[EXERCISE MATERIAL]:
______
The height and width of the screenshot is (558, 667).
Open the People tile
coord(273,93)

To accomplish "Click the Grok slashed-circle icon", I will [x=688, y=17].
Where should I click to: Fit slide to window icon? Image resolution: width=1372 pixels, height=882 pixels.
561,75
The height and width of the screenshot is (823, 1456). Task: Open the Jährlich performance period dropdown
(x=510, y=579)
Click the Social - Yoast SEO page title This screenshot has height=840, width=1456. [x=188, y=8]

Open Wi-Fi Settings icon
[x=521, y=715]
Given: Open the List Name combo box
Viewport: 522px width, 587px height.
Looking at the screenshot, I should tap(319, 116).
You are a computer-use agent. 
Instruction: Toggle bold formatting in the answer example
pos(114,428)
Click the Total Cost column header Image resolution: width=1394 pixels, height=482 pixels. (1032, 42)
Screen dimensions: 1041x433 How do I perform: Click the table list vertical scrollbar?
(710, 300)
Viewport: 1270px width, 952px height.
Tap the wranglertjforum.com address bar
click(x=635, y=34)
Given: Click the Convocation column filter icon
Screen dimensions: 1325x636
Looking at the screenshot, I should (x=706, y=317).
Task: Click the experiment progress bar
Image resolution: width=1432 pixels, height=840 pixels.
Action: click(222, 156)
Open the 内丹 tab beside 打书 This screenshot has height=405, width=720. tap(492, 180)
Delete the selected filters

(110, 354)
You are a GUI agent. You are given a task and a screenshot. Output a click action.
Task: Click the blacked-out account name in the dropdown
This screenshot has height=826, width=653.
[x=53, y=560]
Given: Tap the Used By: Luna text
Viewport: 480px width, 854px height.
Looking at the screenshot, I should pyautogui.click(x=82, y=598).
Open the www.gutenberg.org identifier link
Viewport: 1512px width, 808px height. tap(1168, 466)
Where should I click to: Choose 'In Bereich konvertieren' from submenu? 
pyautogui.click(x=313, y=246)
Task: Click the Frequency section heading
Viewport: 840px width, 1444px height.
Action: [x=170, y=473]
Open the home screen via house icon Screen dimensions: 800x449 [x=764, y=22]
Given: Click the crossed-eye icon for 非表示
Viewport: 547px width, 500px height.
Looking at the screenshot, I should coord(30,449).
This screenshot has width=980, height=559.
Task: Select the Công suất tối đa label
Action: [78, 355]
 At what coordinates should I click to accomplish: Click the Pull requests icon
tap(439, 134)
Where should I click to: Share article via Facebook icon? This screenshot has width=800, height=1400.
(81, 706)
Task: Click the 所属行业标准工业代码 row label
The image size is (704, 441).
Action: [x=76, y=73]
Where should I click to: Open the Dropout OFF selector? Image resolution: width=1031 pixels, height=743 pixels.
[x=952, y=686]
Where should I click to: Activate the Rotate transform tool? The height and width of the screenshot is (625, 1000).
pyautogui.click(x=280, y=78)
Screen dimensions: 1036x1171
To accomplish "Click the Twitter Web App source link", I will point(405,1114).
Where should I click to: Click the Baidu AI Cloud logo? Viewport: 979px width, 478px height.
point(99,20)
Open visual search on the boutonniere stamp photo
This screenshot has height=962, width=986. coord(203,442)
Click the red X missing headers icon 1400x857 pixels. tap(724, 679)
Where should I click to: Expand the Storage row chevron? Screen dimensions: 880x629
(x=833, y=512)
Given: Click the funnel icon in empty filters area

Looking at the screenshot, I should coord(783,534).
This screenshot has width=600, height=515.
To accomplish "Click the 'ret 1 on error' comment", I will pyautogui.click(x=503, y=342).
______
[EXERCISE PROMPT]: Copy the data again, starting at the line containing "This screenshot has width=600, height=515." and ending at the end of the data, keeping the requests and adding 9 to every coordinate in the answers.

[RESULT]:
This screenshot has width=600, height=515.
To accomplish "Click the 'ret 1 on error' comment", I will pyautogui.click(x=512, y=351).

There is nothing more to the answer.